(SUPPLIED INFORMATION begins)

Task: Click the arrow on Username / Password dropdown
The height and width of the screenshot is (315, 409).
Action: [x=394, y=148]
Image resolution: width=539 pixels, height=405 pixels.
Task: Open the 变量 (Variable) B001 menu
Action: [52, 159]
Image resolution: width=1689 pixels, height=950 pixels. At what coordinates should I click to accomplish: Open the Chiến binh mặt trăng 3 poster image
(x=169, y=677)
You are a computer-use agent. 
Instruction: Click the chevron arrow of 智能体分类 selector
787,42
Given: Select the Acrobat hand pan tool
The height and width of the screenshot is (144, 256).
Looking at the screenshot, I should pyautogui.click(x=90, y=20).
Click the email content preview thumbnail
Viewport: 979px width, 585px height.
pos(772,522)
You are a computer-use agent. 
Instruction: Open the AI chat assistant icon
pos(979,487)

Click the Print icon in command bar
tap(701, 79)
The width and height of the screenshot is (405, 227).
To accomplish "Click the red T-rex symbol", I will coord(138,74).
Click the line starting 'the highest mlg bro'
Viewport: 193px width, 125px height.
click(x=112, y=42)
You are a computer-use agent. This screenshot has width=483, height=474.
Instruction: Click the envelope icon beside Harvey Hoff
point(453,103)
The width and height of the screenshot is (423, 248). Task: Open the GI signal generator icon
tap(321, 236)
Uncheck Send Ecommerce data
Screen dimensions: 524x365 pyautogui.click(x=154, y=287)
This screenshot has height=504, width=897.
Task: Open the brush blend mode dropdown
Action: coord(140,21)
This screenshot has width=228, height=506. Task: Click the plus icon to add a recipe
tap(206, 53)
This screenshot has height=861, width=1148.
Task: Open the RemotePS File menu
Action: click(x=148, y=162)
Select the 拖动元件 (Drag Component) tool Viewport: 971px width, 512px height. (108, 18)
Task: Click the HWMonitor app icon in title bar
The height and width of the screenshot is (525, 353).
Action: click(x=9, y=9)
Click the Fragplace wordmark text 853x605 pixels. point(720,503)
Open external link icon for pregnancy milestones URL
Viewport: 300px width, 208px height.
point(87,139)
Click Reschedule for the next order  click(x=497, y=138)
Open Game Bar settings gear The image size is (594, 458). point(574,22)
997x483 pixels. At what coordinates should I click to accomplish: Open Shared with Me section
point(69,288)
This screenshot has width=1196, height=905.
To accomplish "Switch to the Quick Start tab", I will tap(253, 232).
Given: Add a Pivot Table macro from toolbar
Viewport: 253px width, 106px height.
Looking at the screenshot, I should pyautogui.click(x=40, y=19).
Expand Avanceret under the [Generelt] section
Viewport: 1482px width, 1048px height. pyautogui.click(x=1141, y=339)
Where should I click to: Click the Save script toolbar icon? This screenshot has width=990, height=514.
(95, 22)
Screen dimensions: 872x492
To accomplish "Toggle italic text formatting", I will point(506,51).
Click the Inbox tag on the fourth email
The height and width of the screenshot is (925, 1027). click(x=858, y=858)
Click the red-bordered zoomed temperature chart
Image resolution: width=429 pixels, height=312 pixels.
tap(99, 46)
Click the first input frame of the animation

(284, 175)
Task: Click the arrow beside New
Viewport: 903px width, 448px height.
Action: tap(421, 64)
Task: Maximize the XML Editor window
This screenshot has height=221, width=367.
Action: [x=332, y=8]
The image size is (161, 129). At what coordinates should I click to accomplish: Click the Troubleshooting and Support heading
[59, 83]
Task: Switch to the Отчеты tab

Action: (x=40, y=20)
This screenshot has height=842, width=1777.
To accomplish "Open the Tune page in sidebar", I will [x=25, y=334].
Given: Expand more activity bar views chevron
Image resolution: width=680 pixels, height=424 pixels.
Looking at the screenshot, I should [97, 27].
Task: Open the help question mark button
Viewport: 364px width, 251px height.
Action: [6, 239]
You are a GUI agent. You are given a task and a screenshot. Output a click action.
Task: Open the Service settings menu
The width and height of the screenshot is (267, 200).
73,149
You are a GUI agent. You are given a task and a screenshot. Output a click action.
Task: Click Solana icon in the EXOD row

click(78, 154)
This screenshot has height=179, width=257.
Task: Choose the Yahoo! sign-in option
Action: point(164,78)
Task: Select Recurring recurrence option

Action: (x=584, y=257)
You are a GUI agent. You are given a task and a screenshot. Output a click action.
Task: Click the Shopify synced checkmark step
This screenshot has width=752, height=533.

(SUPPLIED INFORMATION ends)

• **PROBLEM REQUIREMENTS**:
Up to and including the line containing "Task: Click the HWMonitor", please write out the listing exactly, starting from its first line.

• **RESPONSE AREA**:
Task: Click the arrow on Username / Password dropdown
The height and width of the screenshot is (315, 409).
Action: [x=394, y=148]
Image resolution: width=539 pixels, height=405 pixels.
Task: Open the 变量 (Variable) B001 menu
Action: [52, 159]
Image resolution: width=1689 pixels, height=950 pixels. At what coordinates should I click to accomplish: Open the Chiến binh mặt trăng 3 poster image
(x=169, y=677)
You are a computer-use agent. 
Instruction: Click the chevron arrow of 智能体分类 selector
787,42
Given: Select the Acrobat hand pan tool
The height and width of the screenshot is (144, 256).
Looking at the screenshot, I should pyautogui.click(x=90, y=20).
Click the email content preview thumbnail
Viewport: 979px width, 585px height.
pos(772,522)
You are a computer-use agent. 
Instruction: Open the AI chat assistant icon
pos(979,487)

Click the Print icon in command bar
tap(701, 79)
The width and height of the screenshot is (405, 227).
To accomplish "Click the red T-rex symbol", I will coord(138,74).
Click the line starting 'the highest mlg bro'
Viewport: 193px width, 125px height.
click(x=112, y=42)
You are a computer-use agent. This screenshot has width=483, height=474.
Instruction: Click the envelope icon beside Harvey Hoff
point(453,103)
The width and height of the screenshot is (423, 248). Task: Open the GI signal generator icon
tap(321, 236)
Uncheck Send Ecommerce data
Screen dimensions: 524x365 pyautogui.click(x=154, y=287)
This screenshot has height=504, width=897.
Task: Open the brush blend mode dropdown
Action: coord(140,21)
This screenshot has width=228, height=506. Task: Click the plus icon to add a recipe
tap(206, 53)
This screenshot has height=861, width=1148.
Task: Open the RemotePS File menu
Action: click(x=148, y=162)
Select the 拖动元件 (Drag Component) tool Viewport: 971px width, 512px height. (108, 18)
Task: Click the HWMonitor app icon in title bar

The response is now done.